A crafty malware distribution method first detected in targeted attacks last year has now become widespread. In this fraudulent scheme, named “ClickFix,” a visitor to a compromised or deceitful website is prompted to prove they are not a bot by pressing a specific combination of keys, which leads Microsoft Windows to download password-extracting malware.

ClickFix assaults imitate the “Verify You are a Human” challenges that countless websites employ to differentiate genuine users from content-scraping bots. This particular con often begins with a website popup that appears somewhat like this:

Selecting the “I’m not a robot” button triggers a pop-up prompting the user to complete three consecutive steps to validate their humanity.

Step 1 requires the user to press the Windows icon key and the letter “R” simultaneously, which opens a Windows “Run” prompt capable of executing any program installed on the system.

Step 2 instructs the user to simultaneously press the “CTRL” key and the letter “V,” which pastes harmful code from the site’s virtual clipboard.

Step 3 — pressing the “Enter” key — triggers Windows to download and execute malevolent code via “mshta.exe,” a Windows program intended to run Microsoft HTML application files.

“This campaign distributes numerous families of common malware, including XWorm, Lumma stealer, VenomRAT, AsyncRAT, Danabot, and NetSupport RAT,” Microsoft stated in a blog entry on Thursday. “Depending on the particular payload, the code executed through mshta.exe varies. Some instances have downloaded PowerShell, JavaScript, and portable executable (PE) content.”

According to Microsoft, hospitality professionals are being deceived into downloading credential-extracting malware by cybercriminals impersonating Booking.com. The organization reported that assailants have been sending harmful emails masquerading as Booking.com, frequently mentioning negative guest feedback, inquiries from potential guests, or online promotional opportunities — all in an attempt to persuade individuals to engage in one of these ClickFix attacks.

In November 2024, KrebsOnSecurity disclosed that hundreds of hotels utilizing booking.com had fell victim to targeted phishing assaults. Some of those lures succeeded, enabling thieves to gain access to booking.com accounts. Subsequently, they disseminated phishing communications requesting financial details from individuals who had just arranged travel through the company’s application.

Earlier this month, the security firm Arctic Wolf cautioned about ClickFix attacks directed at those working in the healthcare sector. The company noted that these assaults employed harmful code embedded in the popular physical therapy video site HEP2go, redirecting visitors to a ClickFix prompt.

An alert (PDF) issued in October 2024 by the U.S. Department of Health and Human Services cautioned that the ClickFix attack may take various forms, including counterfeit Google Chrome error pages and pop-ups impersonating Facebook.

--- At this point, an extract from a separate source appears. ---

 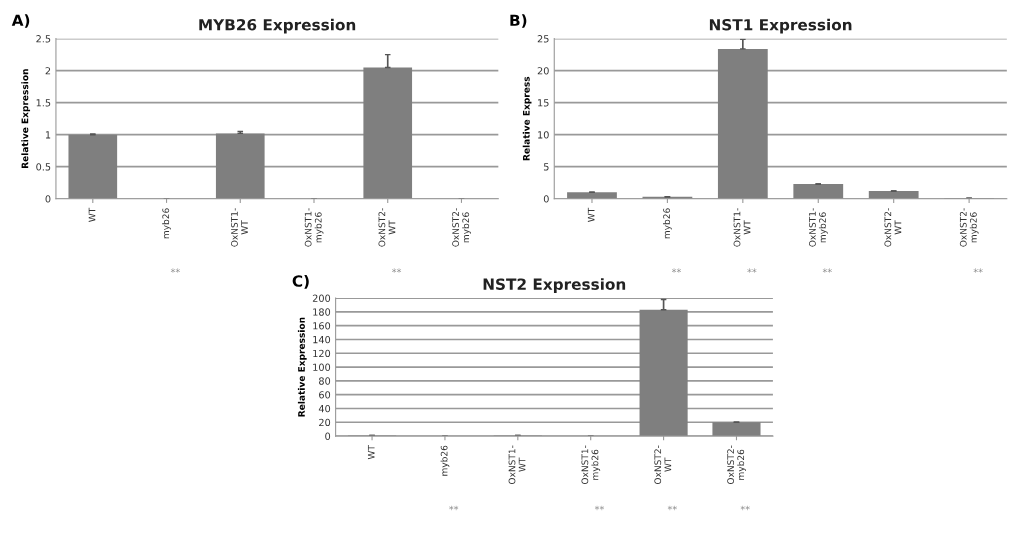 I want to click on text: B), so click(x=518, y=21).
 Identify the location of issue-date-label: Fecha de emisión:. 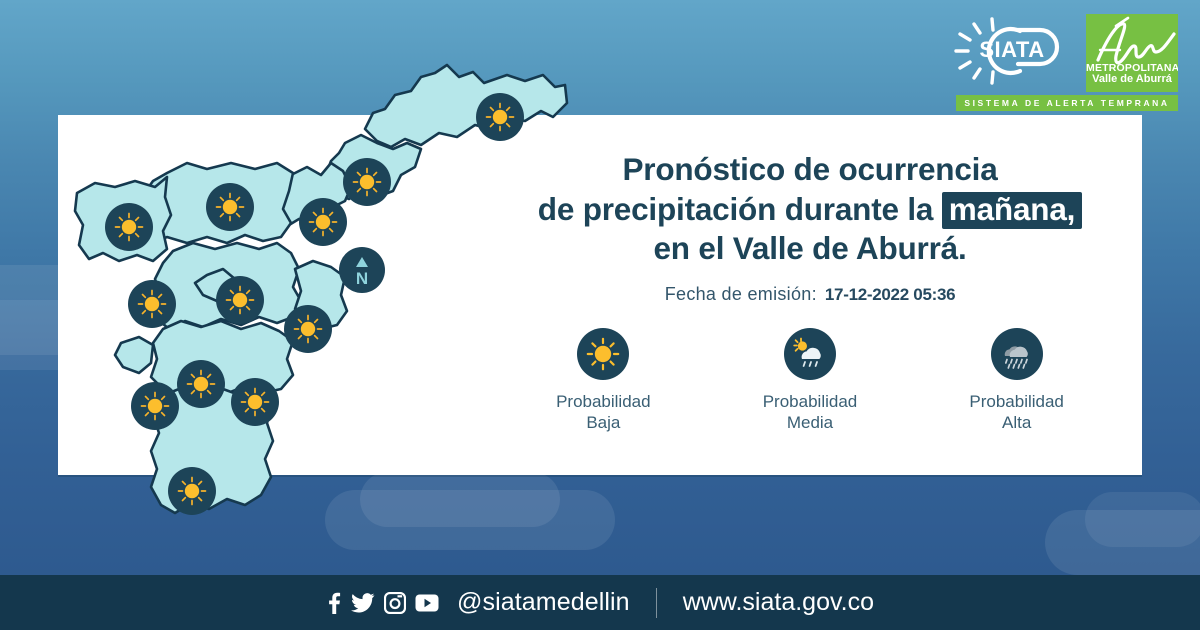
(740, 294).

The ClickFix attack — and its dependency on mshta.exe — resembles phishing strategies used for years that concealed exploits within Microsoft Office macros. Malicious macros became such a prevalent malware threat that Microsoft had to start blocking them by default in Office documents attempting to download content from the web.

Unfortunately, the email security provider Proofpoint has documented numerous ClickFix attacks via phishing emails containing HTML attachments impersonating Microsoft Office files. When opened, the attachment shows an image of a Microsoft Word document with a pop-up error message directing users to select the “Solution” or “How to Fix” button.

Entities that wish to mitigate this risk can utilize Microsoft Group Policy restrictions to prevent Windows from executing the “run” command when users press the Windows key and the “R” key simultaneously.